Action item –
Search the data for the word "computer" and copy out every line that has it.

Data to use –
============

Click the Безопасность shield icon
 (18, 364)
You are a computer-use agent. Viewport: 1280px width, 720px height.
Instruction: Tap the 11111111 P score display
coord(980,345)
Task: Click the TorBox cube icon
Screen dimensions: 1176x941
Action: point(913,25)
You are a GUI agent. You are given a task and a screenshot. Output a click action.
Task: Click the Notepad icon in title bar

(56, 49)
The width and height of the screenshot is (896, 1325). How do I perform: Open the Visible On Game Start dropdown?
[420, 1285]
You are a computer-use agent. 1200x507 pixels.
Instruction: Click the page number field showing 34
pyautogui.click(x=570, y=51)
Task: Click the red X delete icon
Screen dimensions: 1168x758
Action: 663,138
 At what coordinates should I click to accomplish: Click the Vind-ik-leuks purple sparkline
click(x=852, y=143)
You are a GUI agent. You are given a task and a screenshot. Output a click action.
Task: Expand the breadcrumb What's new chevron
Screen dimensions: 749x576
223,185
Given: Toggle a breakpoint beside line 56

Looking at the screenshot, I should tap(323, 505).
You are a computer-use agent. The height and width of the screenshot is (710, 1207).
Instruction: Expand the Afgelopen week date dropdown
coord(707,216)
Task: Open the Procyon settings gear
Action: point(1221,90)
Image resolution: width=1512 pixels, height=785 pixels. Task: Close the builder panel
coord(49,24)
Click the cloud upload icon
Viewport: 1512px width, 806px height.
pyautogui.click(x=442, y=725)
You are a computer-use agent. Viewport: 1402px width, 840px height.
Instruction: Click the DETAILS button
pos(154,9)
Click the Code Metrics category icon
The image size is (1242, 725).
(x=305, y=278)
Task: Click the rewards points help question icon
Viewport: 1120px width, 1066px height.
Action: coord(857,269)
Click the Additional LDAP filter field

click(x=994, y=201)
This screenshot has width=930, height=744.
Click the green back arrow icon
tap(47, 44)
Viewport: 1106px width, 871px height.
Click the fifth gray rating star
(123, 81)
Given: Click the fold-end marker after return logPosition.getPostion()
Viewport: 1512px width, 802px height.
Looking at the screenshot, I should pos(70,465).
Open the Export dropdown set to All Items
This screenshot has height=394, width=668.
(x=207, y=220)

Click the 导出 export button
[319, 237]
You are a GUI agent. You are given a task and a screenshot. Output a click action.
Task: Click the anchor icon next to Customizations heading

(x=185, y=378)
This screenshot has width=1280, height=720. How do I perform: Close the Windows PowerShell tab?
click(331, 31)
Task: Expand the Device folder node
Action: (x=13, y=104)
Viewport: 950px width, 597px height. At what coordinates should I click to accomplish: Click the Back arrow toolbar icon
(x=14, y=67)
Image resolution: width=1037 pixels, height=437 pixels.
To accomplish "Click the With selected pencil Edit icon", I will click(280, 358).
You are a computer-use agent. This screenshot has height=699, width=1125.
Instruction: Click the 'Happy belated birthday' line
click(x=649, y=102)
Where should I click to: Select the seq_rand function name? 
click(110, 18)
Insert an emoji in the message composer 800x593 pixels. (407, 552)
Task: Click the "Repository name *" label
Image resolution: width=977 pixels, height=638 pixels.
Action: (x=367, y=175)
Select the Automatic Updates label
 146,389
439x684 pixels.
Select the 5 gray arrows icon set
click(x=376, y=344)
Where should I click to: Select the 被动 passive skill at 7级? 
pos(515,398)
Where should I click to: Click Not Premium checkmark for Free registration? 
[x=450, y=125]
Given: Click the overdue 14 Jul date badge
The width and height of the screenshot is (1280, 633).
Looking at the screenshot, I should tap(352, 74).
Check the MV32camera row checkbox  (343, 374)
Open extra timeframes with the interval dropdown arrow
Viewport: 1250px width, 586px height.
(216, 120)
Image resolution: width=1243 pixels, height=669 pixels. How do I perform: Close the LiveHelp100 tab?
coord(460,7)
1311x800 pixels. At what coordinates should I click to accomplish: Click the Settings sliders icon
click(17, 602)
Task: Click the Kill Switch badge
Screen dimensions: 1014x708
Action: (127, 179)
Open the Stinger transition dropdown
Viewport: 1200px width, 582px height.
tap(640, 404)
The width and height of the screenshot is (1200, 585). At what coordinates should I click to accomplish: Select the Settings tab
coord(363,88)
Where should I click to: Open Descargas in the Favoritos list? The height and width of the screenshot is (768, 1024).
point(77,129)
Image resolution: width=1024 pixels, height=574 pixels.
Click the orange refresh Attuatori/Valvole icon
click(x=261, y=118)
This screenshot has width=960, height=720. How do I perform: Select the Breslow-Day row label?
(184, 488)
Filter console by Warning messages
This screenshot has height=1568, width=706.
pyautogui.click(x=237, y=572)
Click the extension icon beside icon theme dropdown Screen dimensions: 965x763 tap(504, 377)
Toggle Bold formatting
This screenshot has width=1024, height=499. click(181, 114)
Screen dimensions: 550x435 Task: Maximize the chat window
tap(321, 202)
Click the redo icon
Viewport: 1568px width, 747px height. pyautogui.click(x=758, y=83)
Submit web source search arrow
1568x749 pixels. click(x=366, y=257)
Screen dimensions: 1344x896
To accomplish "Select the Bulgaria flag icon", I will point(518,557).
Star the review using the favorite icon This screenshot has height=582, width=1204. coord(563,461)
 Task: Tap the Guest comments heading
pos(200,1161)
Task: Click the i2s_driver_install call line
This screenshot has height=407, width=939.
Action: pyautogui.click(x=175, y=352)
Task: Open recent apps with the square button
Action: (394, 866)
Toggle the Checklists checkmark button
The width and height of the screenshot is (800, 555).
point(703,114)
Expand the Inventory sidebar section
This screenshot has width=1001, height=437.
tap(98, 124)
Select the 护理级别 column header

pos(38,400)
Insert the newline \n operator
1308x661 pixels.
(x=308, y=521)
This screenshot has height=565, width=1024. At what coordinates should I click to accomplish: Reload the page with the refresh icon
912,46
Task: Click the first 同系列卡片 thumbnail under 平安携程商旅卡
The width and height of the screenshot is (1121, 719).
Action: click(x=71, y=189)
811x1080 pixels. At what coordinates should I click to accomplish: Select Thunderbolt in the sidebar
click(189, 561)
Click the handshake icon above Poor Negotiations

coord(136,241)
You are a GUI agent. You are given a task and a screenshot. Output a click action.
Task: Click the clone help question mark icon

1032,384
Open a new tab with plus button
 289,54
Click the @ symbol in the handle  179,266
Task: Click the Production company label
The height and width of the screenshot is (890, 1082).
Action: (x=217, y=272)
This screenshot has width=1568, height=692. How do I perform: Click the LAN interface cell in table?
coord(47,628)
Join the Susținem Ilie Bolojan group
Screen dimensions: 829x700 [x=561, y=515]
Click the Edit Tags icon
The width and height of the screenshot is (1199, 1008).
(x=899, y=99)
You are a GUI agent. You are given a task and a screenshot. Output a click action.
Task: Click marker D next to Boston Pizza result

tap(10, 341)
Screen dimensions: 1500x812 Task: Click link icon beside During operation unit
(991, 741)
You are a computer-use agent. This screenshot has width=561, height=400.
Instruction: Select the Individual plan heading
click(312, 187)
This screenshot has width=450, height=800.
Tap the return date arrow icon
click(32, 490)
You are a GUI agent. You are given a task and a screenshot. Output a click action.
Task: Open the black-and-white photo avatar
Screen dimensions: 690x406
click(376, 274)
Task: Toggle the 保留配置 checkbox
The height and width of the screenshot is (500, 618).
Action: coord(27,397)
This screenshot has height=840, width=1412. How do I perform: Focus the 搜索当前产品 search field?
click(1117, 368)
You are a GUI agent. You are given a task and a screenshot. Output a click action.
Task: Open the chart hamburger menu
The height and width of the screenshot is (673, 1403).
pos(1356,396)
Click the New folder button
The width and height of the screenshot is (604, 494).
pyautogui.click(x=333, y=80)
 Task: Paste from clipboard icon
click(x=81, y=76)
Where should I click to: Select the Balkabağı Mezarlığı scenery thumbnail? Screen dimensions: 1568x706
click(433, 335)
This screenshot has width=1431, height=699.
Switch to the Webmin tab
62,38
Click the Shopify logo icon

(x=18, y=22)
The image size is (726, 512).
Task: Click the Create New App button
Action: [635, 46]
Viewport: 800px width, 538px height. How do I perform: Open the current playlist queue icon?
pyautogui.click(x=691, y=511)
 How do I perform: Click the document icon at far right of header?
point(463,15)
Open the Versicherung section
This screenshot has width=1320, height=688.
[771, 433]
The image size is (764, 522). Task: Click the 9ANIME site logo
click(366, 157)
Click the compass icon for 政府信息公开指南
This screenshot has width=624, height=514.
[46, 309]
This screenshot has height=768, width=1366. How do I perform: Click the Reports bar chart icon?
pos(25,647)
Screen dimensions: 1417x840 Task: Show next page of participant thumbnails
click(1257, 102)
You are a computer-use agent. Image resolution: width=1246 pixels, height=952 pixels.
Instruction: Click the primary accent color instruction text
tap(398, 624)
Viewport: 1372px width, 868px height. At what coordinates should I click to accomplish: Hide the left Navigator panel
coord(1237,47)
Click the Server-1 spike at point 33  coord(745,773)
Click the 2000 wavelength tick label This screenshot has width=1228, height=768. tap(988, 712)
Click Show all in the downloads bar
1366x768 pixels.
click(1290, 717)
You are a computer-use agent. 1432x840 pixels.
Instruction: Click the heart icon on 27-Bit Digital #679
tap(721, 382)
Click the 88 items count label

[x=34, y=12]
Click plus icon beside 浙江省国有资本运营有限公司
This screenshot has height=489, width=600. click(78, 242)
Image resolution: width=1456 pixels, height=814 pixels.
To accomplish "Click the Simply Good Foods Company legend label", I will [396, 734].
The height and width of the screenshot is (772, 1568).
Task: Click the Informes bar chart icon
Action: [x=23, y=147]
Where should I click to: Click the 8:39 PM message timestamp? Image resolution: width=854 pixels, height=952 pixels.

============

Solution to this task –
You are a computer-use agent. Viewport: 1280px width, 720px height.
You are a computer-use agent. 1200x507 pixels.
You are a computer-use agent. The height and width of the screenshot is (710, 1207).
You are a computer-use agent. Viewport: 1402px width, 840px height.
You are a computer-use agent. This screenshot has height=699, width=1125.
You are a computer-use agent. This screenshot has width=561, height=400.
You are a computer-use agent. Image resolution: width=1246 pixels, height=952 pixels.
You are a computer-use agent. 1432x840 pixels.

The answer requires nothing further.